Ece seni nasıl sorsun asistan, o buzhanede kapalı kalmış, hem soğukla hem de duyguları ile savaşıyor. Ece karakteri öyle güzel işleniyor ki, neredeyse her diyaloğu beni gülümsetiyor. Ya sizi? Bu bölümdeki en sevdiğim sahnelerden biri oldu ‘çilek falı’. Fal sonucu; asistana yaklaşık bir kasa çilek, patron Mert’e ise hemen hemen hiç…
(Kabul ediyorum, taraf tutuyorum. Koyu bir EcMer’ciyim… Ama onların sahneleri daha özenli yazılıyor diye düşünen yalnız ben olamam değil mi?)
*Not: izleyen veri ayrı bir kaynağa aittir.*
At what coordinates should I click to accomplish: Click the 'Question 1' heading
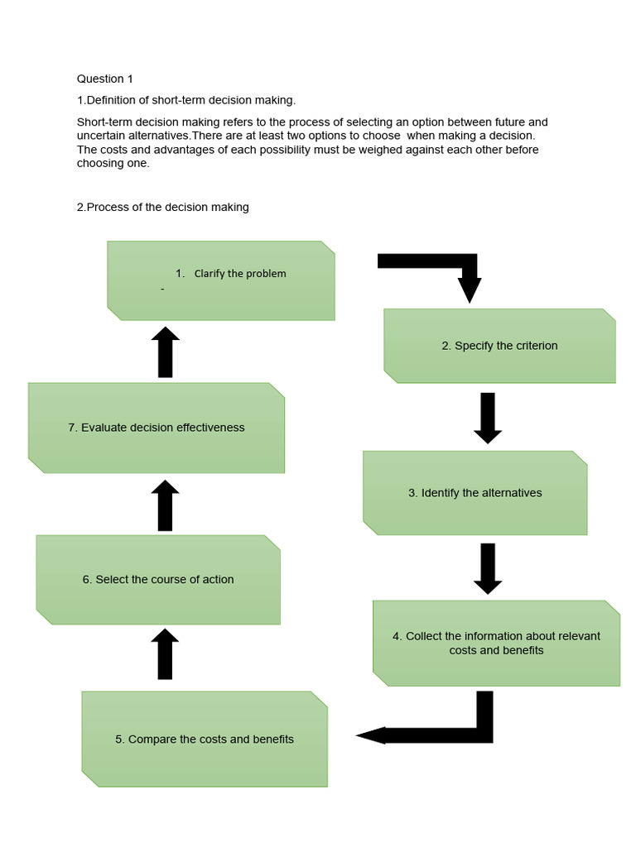[105, 79]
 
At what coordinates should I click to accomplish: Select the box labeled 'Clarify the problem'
[221, 280]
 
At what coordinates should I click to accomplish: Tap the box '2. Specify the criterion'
[499, 346]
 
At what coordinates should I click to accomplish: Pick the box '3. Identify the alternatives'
[475, 493]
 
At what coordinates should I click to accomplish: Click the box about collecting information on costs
[496, 643]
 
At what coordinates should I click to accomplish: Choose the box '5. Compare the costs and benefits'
[205, 739]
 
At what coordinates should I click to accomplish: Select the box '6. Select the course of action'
[158, 580]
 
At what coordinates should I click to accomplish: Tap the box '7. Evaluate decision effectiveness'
[157, 428]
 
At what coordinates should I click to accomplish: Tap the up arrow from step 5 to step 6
[166, 653]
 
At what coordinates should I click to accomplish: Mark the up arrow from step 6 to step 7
[166, 505]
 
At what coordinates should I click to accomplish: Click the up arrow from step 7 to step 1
[166, 352]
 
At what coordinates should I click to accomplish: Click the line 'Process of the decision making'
[163, 208]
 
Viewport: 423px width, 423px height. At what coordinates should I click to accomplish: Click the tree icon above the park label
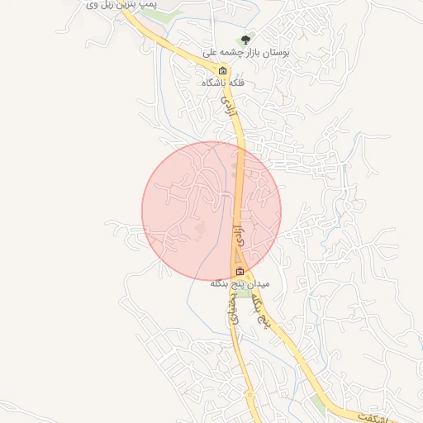click(244, 39)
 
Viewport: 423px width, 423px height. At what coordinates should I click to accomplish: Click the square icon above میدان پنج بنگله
click(240, 272)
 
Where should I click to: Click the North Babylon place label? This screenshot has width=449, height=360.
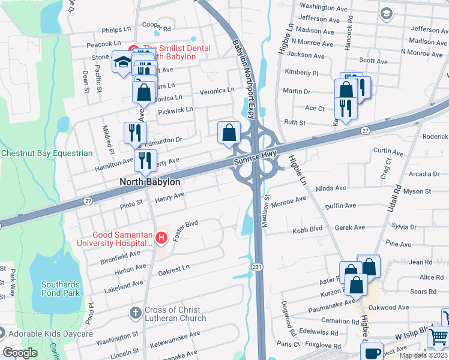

Sevdiğini kaybetme korkusu hayattaki en büyük korkulardan biri, böyle bir korkuyu yaşayınca duygular daha kolay dile geliyor. Hastanede ilk karşılaşma sahnesi incelikle işlenmiş, özellikle sokak lambası altındaki görüşmeye ithafen kalbin sesini duyma hatırlatması çok yerinde olmuş, standart ‘ben seni sevdim, seni seçtim’ den çok daha güzel değil miydi?
“Ben seni istiyorum asistan, sadece seni istiyorum”
Sonuç, Ece mutlu, Mert mutlu ve izleyici mutlu; bunun yarı sıra Ercan şok, Cansu vefat…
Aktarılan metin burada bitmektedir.